Records for the exercise =>

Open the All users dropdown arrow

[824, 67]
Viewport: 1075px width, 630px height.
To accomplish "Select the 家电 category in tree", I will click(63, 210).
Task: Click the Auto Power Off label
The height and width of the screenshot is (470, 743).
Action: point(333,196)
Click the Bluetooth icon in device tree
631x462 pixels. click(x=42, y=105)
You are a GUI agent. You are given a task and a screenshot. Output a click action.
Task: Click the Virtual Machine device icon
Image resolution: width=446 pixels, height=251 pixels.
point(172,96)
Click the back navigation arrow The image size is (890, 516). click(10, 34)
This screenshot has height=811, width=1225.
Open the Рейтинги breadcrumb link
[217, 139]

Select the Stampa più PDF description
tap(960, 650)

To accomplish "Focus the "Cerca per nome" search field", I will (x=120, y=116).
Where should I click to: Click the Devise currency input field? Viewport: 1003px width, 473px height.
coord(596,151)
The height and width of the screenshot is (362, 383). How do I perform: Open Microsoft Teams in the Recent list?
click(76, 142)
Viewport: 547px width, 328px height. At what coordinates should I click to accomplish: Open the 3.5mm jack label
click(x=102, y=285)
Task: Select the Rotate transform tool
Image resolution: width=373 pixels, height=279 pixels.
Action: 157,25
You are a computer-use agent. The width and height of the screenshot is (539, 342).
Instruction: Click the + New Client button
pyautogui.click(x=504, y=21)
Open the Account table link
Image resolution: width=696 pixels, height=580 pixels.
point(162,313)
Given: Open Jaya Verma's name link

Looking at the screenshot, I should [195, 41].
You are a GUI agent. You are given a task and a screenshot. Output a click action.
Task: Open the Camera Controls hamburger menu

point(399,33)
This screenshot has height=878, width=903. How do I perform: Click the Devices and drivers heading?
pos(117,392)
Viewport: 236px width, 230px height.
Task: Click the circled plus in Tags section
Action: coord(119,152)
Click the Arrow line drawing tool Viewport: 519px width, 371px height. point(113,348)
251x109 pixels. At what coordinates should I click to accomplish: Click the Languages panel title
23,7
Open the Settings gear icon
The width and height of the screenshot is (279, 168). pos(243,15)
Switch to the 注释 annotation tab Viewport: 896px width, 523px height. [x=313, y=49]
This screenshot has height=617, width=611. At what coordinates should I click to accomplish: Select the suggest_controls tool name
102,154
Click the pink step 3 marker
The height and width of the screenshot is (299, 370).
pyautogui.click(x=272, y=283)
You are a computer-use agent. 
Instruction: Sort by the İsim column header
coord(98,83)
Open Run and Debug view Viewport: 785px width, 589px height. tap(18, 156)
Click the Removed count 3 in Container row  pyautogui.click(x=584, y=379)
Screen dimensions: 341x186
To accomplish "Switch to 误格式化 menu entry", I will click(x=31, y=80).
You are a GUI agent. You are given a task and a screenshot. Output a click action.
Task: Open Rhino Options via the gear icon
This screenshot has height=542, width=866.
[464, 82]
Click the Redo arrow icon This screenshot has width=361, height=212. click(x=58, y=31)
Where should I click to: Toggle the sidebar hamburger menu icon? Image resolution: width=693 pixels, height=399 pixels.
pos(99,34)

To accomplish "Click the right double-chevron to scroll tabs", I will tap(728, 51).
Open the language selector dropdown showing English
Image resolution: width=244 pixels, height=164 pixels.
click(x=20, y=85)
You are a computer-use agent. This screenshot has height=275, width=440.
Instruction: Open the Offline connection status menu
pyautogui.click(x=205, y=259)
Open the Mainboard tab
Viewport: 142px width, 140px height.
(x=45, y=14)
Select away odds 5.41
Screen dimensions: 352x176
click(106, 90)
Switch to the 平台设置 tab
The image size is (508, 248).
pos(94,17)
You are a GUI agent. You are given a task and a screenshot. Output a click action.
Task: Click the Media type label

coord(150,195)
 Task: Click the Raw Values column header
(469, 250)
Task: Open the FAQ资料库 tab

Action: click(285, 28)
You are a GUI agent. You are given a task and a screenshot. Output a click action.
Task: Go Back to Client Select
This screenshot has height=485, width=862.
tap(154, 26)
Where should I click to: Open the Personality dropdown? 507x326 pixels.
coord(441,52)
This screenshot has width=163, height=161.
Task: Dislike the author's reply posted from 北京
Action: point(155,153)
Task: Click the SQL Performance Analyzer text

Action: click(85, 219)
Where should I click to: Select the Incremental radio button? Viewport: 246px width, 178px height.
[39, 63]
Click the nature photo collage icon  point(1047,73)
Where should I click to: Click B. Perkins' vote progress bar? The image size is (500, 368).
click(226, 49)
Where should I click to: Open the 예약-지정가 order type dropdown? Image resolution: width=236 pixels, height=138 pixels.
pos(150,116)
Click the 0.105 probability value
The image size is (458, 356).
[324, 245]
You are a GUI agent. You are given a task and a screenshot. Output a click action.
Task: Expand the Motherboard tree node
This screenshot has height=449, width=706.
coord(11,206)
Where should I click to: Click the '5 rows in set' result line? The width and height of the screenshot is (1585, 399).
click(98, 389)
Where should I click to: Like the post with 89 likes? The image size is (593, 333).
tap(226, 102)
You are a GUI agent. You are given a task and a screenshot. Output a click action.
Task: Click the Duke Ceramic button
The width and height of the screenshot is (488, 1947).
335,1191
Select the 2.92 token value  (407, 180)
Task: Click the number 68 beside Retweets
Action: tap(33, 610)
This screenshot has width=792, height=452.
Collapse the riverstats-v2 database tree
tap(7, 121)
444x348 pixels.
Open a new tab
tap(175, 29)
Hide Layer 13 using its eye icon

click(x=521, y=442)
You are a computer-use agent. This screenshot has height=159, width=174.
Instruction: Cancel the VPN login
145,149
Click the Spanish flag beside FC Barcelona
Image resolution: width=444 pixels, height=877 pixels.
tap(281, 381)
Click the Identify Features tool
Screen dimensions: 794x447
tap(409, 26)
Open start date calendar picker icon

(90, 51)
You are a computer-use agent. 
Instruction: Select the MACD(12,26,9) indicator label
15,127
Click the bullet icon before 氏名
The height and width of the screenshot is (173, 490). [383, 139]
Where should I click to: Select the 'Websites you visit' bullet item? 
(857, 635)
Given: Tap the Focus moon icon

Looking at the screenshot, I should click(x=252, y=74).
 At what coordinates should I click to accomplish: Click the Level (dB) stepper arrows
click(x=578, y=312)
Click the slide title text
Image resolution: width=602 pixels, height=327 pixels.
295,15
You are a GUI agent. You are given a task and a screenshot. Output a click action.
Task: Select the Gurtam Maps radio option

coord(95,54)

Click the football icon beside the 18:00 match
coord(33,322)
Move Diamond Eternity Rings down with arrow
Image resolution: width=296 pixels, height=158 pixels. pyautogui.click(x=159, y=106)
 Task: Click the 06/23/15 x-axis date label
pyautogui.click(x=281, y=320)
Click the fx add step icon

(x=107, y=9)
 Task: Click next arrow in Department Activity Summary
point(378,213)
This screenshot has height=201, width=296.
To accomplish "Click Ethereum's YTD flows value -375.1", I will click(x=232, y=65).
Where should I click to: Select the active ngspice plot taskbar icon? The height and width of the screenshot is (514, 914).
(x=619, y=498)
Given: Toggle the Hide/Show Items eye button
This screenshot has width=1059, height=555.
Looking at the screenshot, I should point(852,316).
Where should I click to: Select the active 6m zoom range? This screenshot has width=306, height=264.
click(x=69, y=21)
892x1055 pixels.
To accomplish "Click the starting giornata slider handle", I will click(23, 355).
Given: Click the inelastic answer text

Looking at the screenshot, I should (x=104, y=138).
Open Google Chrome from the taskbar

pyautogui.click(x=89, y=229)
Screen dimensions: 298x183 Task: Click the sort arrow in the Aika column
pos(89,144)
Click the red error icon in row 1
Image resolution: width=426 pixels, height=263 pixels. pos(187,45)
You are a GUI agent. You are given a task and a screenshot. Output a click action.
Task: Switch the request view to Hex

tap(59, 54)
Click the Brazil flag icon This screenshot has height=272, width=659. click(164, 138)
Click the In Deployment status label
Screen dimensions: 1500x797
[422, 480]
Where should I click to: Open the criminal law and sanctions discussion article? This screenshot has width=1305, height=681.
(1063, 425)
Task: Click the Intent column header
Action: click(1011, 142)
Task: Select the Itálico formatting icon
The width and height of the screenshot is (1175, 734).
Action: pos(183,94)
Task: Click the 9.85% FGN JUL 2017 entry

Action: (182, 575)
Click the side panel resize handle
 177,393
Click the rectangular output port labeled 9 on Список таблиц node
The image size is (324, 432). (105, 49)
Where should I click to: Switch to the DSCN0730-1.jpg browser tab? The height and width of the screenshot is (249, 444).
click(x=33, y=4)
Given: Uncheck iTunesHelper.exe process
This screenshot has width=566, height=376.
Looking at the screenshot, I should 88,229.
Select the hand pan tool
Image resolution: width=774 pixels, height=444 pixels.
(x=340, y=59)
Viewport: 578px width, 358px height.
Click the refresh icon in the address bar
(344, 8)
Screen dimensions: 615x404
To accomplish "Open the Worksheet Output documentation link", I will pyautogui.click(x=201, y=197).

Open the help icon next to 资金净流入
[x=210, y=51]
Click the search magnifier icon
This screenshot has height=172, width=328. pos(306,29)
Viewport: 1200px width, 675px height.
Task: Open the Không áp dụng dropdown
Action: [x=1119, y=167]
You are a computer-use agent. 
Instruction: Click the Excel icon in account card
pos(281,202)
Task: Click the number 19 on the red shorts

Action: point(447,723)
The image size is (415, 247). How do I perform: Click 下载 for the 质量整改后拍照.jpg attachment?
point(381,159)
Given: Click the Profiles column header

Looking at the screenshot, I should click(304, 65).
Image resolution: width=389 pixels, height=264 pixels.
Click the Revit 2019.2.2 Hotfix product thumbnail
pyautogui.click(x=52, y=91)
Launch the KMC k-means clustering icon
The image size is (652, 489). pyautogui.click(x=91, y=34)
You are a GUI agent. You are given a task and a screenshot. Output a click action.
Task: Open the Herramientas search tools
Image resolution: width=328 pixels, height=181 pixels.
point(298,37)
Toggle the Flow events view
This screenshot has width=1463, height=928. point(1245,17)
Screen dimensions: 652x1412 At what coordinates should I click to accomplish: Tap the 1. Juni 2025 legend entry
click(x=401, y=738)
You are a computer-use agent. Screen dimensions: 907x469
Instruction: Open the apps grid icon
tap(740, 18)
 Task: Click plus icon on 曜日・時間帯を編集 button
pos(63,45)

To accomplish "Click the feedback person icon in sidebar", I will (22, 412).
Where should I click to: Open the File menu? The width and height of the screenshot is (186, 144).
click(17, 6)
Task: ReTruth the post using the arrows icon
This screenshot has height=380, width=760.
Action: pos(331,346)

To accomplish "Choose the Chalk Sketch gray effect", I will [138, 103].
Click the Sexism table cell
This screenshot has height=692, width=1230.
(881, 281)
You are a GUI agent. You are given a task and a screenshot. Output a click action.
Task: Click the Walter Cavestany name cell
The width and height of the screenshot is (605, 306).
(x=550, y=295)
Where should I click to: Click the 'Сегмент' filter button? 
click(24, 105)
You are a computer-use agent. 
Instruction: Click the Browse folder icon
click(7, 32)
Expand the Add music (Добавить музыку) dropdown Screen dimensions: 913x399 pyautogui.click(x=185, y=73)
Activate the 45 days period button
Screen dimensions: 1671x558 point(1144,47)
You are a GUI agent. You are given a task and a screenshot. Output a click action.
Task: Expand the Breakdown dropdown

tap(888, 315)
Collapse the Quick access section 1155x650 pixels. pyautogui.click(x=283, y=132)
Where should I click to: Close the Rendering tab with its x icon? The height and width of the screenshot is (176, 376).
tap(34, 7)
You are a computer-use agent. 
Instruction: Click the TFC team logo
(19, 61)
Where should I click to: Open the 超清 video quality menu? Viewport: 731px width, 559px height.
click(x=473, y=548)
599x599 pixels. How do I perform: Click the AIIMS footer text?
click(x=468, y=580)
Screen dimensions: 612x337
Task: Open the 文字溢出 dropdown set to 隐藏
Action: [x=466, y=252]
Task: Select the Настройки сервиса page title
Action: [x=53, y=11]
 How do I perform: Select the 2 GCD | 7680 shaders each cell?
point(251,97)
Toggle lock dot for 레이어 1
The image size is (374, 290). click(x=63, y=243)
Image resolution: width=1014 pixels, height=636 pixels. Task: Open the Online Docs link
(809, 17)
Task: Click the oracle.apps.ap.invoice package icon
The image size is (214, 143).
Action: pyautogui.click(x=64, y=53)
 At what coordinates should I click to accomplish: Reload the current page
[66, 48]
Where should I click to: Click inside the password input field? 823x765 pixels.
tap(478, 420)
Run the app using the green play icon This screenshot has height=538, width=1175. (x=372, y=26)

Directions => Set down again, word for word, the stretch of records from the line with "251x109 pixels. At" to the line with "Switch to the 注释", both of those lines included.

Reply to the task =>
251x109 pixels. At what coordinates should I click to accomplish: Click the Languages panel title
23,7
Open the Settings gear icon
The width and height of the screenshot is (279, 168). pos(243,15)
Switch to the 注释 annotation tab Viewport: 896px width, 523px height. [x=313, y=49]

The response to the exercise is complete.